*YOUR TASK*.
Determine how many lines below include the string "pixels". Reply with the number only.

>>

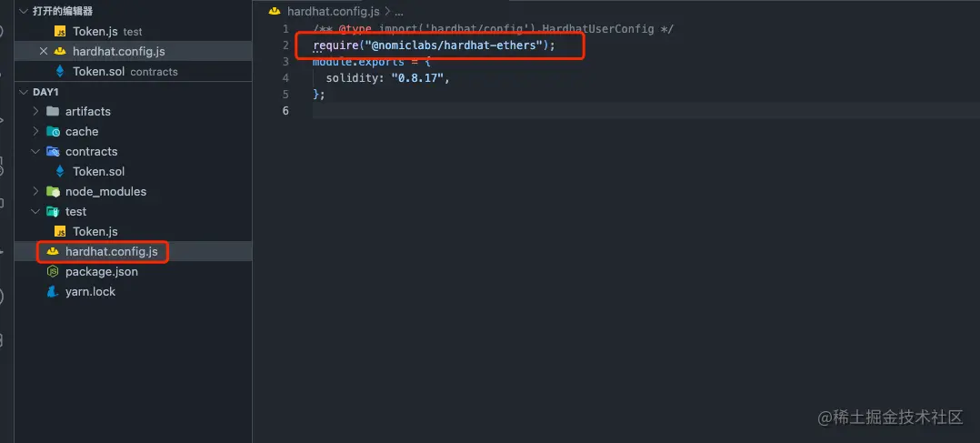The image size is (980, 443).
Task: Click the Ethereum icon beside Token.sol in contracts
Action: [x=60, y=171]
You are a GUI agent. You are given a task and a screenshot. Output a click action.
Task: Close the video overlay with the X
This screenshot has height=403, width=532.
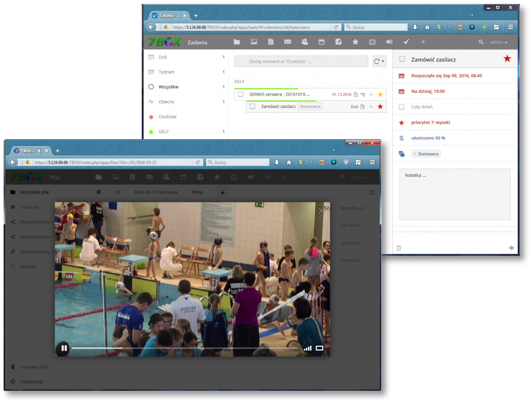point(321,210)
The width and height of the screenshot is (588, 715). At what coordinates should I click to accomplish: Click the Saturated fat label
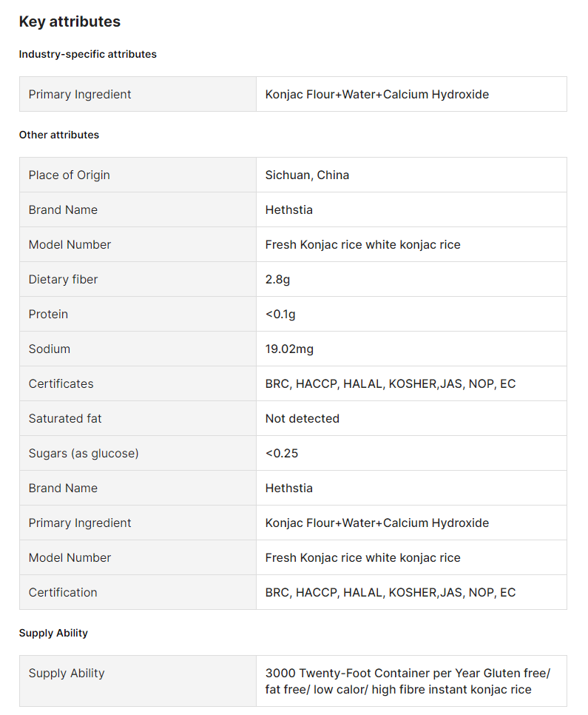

<<
>>

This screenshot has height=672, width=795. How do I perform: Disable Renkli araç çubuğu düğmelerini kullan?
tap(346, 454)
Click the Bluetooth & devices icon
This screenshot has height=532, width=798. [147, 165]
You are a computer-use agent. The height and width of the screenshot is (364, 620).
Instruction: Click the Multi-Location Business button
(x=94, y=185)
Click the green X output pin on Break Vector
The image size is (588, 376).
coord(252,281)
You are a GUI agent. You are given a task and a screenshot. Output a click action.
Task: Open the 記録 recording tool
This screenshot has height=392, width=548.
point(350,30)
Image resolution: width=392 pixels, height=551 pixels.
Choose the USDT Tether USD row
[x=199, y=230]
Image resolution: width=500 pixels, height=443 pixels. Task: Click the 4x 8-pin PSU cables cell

<<

*ANSWER TO THE EXERCISE*.
2